‘Savcı anneleri ısrarla ifadeye çağırdı’

  • 09:08 26 Ağustos 2023
  • Hukuk
 
Melek Avcı 
 
ANKARA - ÖHD’li avukat Cevahir Ağrali, yaşamını yitiren 2 Barış Annesi’nin SEGBİS ile ifade verme talebinin ısrarla reddedildiğine dikkat çekerken, “Bu ısrara rağmen savcılık ‘hayır buraya getirilecek, ifade burada alınacak” dedi.
 
Colemêrg merkez ve ilçelerinde Barış Anneleri’nin de aralarında bulunduğu 23 kişi 15 Ağustos’ta yapılan ev baskınlarında gözaltına alındı. Savcılık ifadesi için Gever’den Colemêrg'e gelen Barış Anneleri Adalet Safalı, Perişan Akçelik, Perişan Akçelik’in oğlu Cihan Akçelik ve Avukat Erdal Safalı, dönüş yolunda kaza yaptı. Yaşanan kazada Barış Anneleri Adalet Safalı, Perişan Akçelik ve oğlu Cihan Akçelik hayatını kaybetti. Ağır yaralı olarak hastaneye kaldırılan Avukat Erdal Safalı ise hala Van Bölge Eğitim ve Araştırma Hastanesi'nde tedavi görüyor.
 
Özgürlük İçin Hukukçular Derneği (ÖHD) üyesi avukat Cevahir Ağrali, ifade sevkleri ve cezaevi ziyaretlerine giderken yaşanan kazaları ve sürgünlerin hukuki boyutunu değerlendirdi.

**Görev 1**
Kayıtların başından başlayıp "Wedding Photographers in" ifadesini içeren satırla biten kısmı, boş satırları atlayarak numaralı bir listeye dönüştürün.
Metin ile kayıtlar birbirinden farklı kaynaklardan alınmıştır.

**Verilen kayıtlar**
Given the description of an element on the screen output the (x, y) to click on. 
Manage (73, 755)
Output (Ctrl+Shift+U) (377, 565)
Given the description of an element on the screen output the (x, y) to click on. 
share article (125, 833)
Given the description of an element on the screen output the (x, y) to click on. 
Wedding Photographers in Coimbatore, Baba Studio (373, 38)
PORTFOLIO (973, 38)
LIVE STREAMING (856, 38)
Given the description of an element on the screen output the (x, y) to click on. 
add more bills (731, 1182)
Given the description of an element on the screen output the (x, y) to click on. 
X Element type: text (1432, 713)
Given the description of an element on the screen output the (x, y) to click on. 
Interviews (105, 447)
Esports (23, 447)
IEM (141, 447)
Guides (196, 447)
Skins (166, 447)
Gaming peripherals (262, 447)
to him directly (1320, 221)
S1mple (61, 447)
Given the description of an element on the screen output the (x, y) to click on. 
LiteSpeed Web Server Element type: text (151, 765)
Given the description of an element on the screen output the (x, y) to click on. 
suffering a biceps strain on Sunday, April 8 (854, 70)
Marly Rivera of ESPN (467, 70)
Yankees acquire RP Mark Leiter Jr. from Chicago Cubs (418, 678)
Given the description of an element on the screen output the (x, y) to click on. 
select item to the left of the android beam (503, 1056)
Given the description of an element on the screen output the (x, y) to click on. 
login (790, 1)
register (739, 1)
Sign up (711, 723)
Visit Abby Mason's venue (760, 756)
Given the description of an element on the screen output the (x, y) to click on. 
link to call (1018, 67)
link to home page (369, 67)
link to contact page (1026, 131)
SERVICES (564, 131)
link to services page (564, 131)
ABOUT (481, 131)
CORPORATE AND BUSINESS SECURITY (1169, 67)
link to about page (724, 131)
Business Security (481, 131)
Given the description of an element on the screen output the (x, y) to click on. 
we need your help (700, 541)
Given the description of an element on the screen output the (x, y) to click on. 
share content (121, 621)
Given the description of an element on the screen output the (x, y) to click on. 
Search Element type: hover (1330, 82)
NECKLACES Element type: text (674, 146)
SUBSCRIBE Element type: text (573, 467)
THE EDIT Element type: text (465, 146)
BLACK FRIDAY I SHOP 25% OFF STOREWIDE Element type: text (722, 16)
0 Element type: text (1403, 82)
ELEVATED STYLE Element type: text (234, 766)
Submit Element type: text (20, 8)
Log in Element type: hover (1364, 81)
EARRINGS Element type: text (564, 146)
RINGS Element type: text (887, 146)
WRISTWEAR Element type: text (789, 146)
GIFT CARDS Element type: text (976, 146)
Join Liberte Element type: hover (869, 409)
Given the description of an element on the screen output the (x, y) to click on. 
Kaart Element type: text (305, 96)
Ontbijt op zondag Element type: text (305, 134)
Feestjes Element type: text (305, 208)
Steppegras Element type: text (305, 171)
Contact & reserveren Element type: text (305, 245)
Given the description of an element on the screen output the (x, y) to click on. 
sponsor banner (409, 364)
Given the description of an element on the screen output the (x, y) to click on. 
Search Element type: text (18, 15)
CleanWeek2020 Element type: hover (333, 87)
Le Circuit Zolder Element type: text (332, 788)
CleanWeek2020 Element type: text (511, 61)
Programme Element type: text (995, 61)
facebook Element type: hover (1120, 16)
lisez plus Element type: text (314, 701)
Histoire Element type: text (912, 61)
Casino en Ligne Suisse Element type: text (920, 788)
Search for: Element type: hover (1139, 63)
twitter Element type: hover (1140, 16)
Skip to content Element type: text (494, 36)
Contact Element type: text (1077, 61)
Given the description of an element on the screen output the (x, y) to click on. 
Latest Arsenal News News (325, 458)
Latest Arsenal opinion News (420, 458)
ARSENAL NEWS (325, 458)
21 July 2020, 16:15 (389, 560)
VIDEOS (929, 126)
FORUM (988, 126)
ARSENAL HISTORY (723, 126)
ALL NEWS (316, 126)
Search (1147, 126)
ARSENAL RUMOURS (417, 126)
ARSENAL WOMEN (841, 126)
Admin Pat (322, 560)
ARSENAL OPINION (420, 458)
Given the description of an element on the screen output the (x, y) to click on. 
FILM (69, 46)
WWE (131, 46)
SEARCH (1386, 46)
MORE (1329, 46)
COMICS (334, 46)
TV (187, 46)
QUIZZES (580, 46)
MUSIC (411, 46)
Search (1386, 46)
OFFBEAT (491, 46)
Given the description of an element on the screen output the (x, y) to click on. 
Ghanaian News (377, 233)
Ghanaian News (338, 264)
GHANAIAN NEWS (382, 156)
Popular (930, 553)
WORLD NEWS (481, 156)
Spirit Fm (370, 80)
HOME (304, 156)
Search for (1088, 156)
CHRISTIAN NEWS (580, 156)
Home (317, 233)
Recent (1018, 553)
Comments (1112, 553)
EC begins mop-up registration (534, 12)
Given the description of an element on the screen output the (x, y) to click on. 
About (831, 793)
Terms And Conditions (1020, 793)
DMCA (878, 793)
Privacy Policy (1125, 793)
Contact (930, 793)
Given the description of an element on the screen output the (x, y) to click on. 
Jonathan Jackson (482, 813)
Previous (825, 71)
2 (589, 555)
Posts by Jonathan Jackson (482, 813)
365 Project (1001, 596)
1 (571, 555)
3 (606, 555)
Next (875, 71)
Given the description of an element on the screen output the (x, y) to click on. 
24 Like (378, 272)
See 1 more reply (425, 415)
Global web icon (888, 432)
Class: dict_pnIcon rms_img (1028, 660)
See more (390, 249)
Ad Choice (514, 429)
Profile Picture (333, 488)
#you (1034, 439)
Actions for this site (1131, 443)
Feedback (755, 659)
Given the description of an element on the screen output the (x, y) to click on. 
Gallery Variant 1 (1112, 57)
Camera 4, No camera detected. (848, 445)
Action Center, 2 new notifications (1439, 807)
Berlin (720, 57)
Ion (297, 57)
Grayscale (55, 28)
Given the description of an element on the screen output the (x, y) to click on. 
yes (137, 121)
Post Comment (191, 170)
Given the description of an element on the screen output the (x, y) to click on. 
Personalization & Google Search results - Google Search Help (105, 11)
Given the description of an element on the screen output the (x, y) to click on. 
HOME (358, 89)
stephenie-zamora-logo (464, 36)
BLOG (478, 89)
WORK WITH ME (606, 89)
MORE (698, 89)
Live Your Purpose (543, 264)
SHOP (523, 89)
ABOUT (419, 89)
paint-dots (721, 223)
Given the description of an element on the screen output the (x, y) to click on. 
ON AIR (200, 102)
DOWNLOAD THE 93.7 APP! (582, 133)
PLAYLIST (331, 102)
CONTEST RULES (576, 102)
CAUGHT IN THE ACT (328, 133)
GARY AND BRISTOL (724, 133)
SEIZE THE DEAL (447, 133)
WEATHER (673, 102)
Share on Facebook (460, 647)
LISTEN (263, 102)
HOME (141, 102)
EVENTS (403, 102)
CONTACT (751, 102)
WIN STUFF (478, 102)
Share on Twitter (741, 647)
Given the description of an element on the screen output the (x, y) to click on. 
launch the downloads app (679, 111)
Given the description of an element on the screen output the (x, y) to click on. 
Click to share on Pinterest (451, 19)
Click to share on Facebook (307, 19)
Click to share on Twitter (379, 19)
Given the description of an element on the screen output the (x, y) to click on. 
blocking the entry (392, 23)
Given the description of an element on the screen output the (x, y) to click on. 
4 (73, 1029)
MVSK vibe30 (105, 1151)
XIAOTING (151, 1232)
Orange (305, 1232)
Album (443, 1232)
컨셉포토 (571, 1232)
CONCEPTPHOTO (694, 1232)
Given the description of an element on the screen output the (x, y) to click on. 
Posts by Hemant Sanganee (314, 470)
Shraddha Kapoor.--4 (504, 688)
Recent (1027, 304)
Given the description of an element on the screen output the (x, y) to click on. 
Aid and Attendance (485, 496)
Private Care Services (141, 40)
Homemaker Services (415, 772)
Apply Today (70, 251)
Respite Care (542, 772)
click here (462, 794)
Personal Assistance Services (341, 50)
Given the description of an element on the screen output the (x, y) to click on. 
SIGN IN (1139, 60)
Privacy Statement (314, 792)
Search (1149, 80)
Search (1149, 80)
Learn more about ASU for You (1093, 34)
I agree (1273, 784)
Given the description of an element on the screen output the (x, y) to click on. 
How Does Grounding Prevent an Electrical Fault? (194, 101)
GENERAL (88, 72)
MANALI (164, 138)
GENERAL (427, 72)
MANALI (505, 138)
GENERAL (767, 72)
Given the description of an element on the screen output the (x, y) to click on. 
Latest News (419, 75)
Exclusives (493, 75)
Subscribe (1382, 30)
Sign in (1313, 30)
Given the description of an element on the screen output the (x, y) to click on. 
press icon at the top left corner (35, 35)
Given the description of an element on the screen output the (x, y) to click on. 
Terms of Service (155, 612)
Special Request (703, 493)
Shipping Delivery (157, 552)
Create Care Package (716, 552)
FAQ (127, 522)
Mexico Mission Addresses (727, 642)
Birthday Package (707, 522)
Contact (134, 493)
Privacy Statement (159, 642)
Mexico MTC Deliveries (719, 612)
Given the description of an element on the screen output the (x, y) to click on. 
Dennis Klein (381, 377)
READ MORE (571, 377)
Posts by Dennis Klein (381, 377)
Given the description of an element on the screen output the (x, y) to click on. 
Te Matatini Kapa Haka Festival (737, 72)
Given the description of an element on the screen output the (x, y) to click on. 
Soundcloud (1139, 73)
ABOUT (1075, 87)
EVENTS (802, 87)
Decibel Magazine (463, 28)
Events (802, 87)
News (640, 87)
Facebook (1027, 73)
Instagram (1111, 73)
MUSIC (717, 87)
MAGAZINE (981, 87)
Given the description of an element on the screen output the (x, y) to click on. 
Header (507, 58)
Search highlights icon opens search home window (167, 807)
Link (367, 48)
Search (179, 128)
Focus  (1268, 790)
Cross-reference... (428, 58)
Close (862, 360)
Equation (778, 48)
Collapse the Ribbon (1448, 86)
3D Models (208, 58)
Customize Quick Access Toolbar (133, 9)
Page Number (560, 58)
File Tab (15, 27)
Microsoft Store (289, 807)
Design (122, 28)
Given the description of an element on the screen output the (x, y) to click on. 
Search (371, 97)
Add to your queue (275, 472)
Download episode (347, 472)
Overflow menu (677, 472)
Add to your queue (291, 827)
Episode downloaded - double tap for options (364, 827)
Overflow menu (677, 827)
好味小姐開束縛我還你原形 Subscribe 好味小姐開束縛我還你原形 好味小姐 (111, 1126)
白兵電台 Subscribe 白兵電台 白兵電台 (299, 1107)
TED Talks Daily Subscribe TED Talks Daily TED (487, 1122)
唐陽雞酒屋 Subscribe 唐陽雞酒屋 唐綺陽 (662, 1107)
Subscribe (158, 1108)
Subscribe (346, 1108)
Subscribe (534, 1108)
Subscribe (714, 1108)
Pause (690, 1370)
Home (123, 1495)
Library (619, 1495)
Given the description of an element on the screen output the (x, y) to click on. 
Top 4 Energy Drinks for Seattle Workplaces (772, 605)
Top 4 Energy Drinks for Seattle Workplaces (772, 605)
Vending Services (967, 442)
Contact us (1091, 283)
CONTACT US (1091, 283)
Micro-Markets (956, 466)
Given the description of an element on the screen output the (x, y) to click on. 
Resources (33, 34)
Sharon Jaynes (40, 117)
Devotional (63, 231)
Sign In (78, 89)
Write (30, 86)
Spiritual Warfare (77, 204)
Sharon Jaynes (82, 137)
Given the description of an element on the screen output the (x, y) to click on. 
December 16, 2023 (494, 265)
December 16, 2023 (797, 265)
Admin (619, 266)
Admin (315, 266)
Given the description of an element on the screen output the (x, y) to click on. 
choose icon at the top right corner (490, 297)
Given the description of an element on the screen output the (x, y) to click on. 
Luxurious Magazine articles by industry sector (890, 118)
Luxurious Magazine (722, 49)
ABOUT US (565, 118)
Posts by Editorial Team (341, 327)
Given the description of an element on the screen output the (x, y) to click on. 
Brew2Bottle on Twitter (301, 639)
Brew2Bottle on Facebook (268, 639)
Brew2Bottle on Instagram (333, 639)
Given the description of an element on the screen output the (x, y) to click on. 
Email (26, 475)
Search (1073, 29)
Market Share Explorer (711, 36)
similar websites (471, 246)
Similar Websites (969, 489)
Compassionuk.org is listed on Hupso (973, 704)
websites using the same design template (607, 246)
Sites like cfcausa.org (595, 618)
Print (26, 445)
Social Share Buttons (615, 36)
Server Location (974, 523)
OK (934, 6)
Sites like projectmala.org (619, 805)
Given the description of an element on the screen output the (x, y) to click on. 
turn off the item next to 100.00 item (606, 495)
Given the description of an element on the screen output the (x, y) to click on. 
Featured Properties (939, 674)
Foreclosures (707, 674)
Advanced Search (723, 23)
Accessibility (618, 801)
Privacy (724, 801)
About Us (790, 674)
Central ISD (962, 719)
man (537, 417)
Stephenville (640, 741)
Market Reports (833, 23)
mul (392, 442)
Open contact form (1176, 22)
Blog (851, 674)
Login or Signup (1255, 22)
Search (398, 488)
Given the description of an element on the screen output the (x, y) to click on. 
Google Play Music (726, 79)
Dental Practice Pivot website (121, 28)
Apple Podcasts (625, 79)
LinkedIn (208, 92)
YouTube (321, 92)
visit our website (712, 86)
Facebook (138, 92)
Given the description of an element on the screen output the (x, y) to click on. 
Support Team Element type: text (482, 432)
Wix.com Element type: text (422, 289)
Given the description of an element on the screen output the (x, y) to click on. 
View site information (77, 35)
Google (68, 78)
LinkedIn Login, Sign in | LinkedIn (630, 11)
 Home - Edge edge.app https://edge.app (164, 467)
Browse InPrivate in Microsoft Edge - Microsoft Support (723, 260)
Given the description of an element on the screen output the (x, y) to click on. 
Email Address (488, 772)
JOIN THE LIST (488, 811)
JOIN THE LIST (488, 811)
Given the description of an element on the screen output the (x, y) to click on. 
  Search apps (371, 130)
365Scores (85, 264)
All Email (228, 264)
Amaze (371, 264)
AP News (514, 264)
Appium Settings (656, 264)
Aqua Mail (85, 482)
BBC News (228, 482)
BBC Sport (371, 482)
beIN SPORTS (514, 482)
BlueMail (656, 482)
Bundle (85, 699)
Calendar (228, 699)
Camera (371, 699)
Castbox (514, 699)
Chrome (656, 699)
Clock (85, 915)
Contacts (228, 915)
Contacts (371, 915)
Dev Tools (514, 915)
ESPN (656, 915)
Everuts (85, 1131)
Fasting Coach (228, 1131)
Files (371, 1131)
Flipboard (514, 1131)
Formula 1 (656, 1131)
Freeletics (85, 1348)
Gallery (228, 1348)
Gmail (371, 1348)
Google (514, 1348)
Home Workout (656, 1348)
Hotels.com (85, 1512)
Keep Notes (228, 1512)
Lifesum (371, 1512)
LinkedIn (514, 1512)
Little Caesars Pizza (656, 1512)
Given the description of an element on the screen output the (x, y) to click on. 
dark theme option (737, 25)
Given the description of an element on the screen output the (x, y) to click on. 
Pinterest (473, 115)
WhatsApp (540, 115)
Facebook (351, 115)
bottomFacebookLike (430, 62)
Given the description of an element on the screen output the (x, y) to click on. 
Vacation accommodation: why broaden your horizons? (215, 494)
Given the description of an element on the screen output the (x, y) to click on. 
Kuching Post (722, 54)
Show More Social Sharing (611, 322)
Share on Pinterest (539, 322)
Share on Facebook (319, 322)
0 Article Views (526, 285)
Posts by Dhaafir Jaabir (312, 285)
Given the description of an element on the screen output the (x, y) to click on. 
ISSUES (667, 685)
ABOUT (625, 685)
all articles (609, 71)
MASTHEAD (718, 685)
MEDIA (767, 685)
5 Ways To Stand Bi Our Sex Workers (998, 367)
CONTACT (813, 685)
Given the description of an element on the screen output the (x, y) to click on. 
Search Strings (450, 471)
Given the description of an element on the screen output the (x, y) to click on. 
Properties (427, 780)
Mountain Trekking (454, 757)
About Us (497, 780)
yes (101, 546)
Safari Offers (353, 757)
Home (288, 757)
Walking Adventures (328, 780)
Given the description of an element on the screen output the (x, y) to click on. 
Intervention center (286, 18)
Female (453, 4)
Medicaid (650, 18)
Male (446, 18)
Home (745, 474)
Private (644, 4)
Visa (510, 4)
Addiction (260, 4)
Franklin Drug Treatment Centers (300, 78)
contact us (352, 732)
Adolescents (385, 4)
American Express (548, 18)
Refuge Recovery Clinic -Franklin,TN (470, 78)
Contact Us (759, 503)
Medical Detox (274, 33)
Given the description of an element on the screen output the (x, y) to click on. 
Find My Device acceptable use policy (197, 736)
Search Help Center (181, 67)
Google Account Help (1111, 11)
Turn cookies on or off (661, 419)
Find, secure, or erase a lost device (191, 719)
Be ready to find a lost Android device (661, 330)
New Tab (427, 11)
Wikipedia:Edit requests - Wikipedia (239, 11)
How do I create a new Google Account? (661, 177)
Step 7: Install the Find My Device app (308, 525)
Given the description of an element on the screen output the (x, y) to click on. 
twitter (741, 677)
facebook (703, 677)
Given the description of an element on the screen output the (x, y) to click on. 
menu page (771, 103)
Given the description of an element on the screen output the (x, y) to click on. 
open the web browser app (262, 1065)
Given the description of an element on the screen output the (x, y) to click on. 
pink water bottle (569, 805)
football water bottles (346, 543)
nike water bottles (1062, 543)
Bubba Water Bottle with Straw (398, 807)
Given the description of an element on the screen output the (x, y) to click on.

**Görev 2**
Aşağıdaki ifadelerin Barış Anneleri haberiyle uyuşup uyuşmadığını belirtin. Her biri için evet ya da hayır deyin ve karara dayanak olan sözleri haberden aynen alıntılayın.
(a) Gözaltılar 15 Ağustos'ta yapılan ev baskınlarında gerçekleşmiştir.
(b) Avukat Erdal Safalı kazada hayatını kaybetmiştir.
(c) Barış Anneleri savcılık ifadesi için Gever'den Colemêrg'e gelmiştir.

**Tam çözüm 1**
1. Given the description of an element on the screen output the (x, y) to click on. 
2. Manage (73, 755)
3. Output (Ctrl+Shift+U) (377, 565)
4. Given the description of an element on the screen output the (x, y) to click on. 
5. share article (125, 833)
6. Given the description of an element on the screen output the (x, y) to click on. 
7. Wedding Photographers in Coimbatore, Baba Studio (373, 38)

**Tam çözüm 2**
(a) Evet: "15 Ağustos’ta yapılan ev baskınlarında gözaltına alındı"
(b) Hayır: "Ağır yaralı olarak hastaneye kaldırılan Avukat Erdal Safalı ise hala Van Bölge Eğitim ve Araştırma Hastanesi'nde tedavi görüyor"
(c) Evet: "Savcılık ifadesi için Gever’den Colemêrg'e gelen Barış Anneleri"